Y a-t-il vraiment une preuve par l'image, ou plus précisément par la prise de vues, comme tendent à le faire croire "l'objectif" photographique et les médias audiovisuels ?
Les photographies, les documents filmés, les reportages TV  reproduisent-ils " sur le vif " l'évidence du "réel tel quel" ?
Constituent-ils la preuve "en soi" de la situation ou du phénomène qu'on nous dit qu'ils attestent ?

Que nous donnent-ils effectivement à voir et à comprendre ?

Ces "documents" visuels se passent-ils d'interprétation, ou celle-ci nous est-elle fournie en sous-main comme une soi-disant évidence émanant du "film de l'événement" ?

"Je ne crois que ce que je vois" : cette formule sceptique du rationalisme contre la superstition semble, à l'heure de la télévision, se renverser en un nouveau credo dans les images. Les prises de vues tous azimuts propagent partout cet irrécusable témoignage des sens dominés par la vision comme une garantie de véracité ("vu à la télé"). 

Mais, pourquoi et comment croyons-nous à ces "doubles" de la réalité ? Ne sont-ils pas autant de trompe-l'œil du fait même de l'illusion complète de réalité qu'il suscite ?

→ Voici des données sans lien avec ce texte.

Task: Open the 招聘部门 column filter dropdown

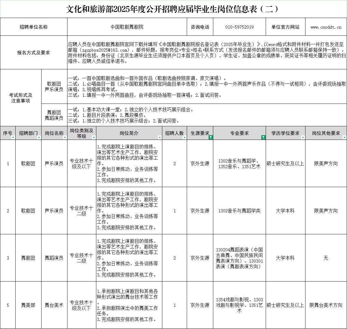Action: point(39,138)
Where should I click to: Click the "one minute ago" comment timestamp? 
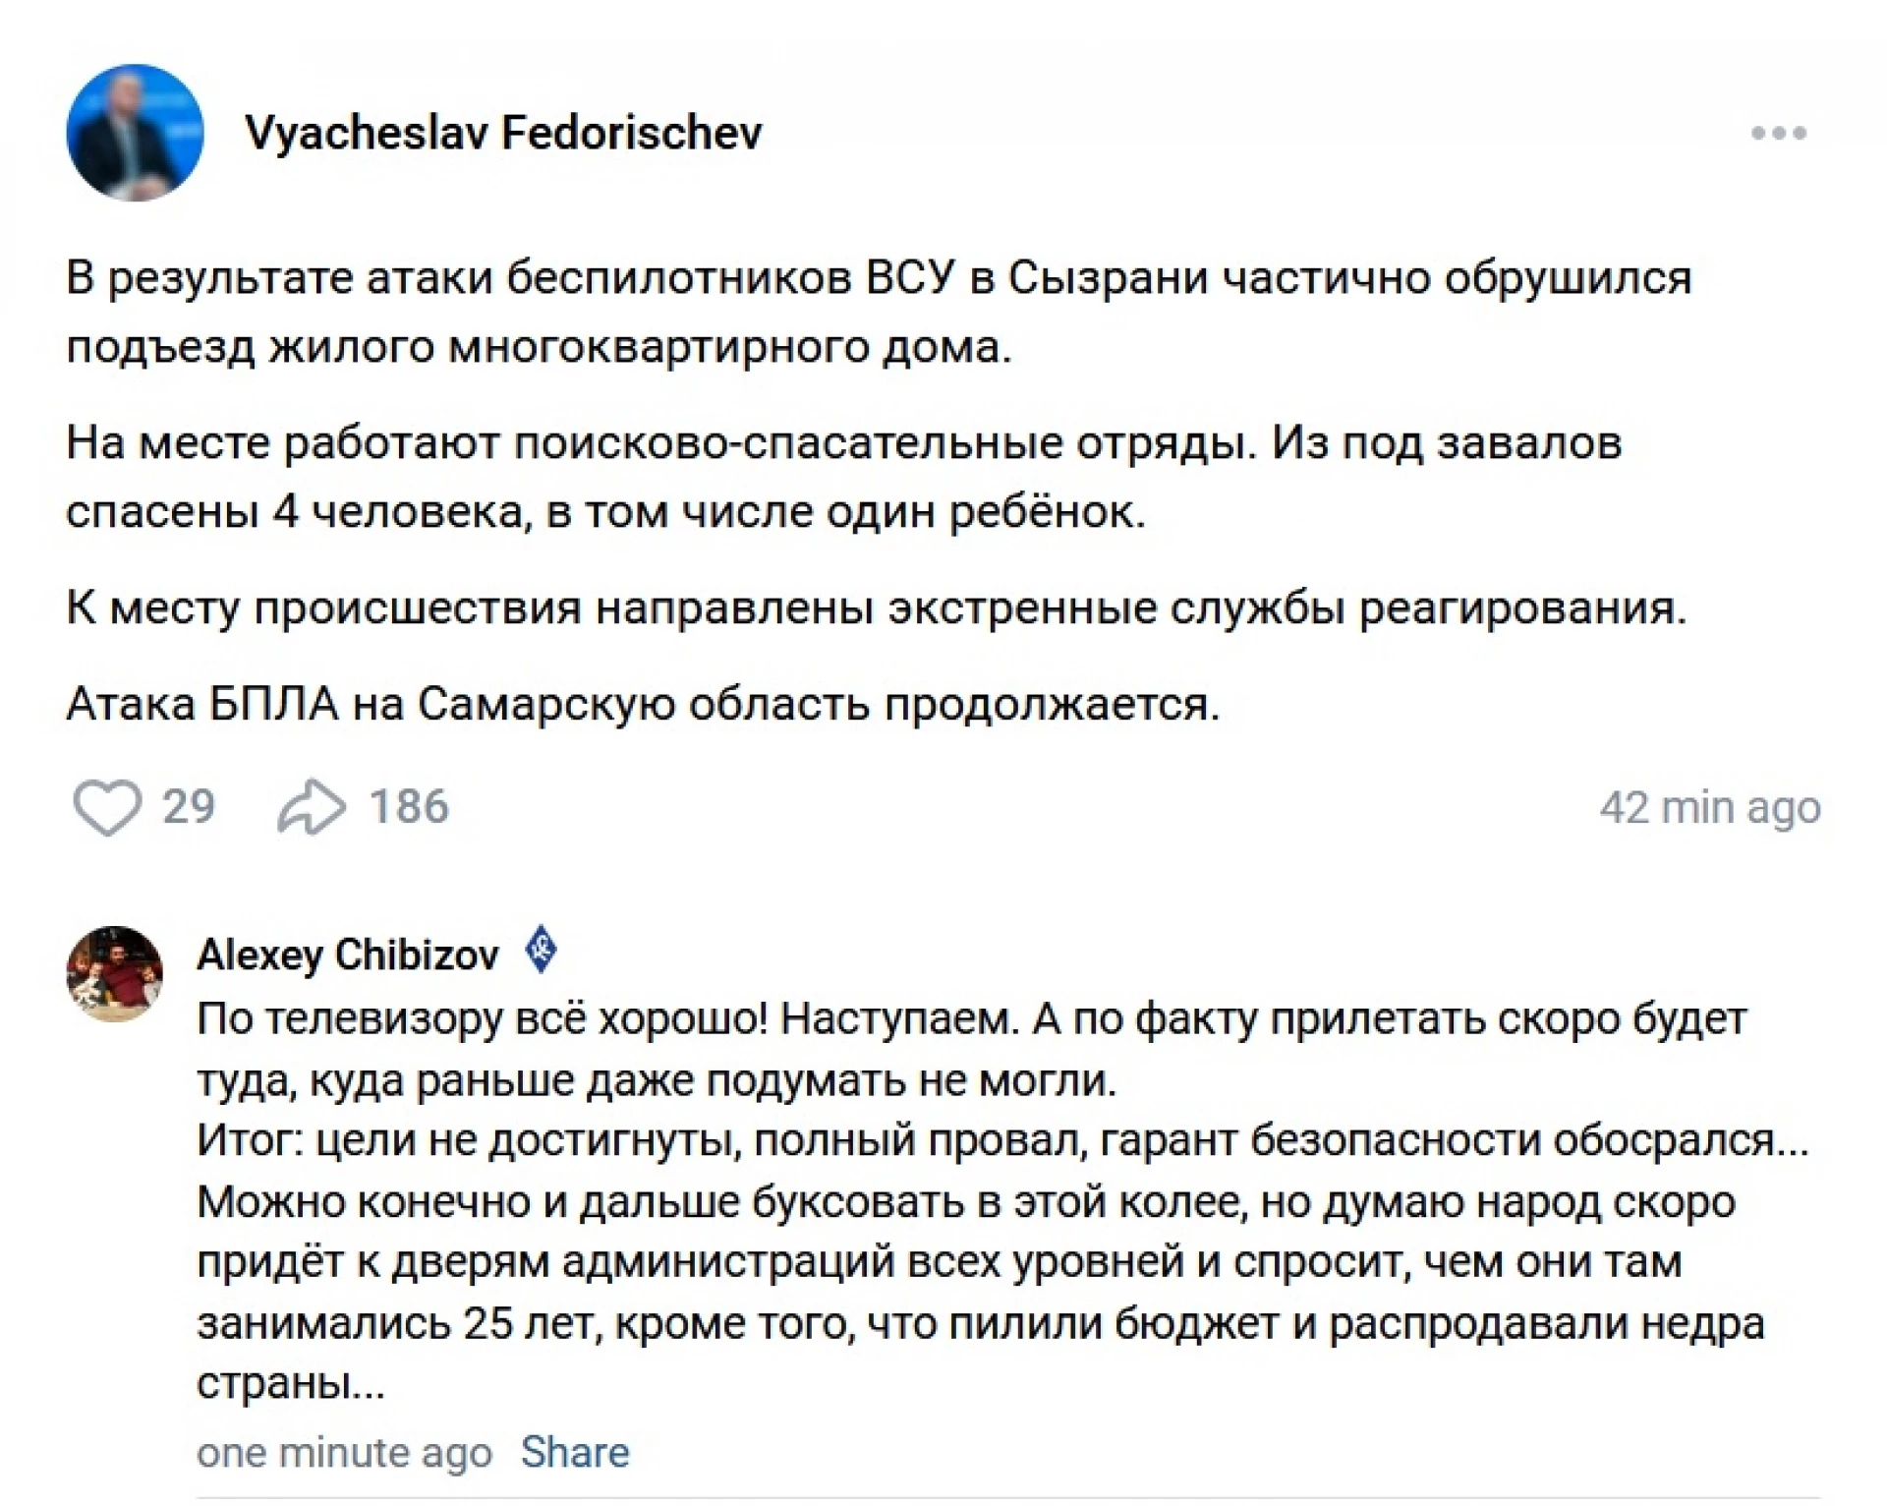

Toute prise de vue ne suppose-t-elle pas découpage, cadrage, mise en scène ? N'est-elle pas extraite d'un contexte pour en disposer et transposer les empreintes ailleurs ? N'est-elle pas tirée d'une réalité diffuse et confuse, pour en produire un sens orienté et sélectif ? Quels traits discriminants président alors à sa composition ?

Enfin, à quelles conditions peut-on dire qu'une prise de vue n'est pas "juste une image" mais une image juste ?

Au plan politique comme au plan de la connaissance, toutes ces questions s'imposent avec acuité aux citoyens, aux chercheurs, aux artistes de l'après XXè siècle, parce que ce siècle a radicalement transformé notre regard désormais exposé par et à des extensions considérables, des instruments qui en étendent partout la portée, des supports qui le fixent et le multiplient, sous forme de toutes sortes d'instantanés et projections du monde.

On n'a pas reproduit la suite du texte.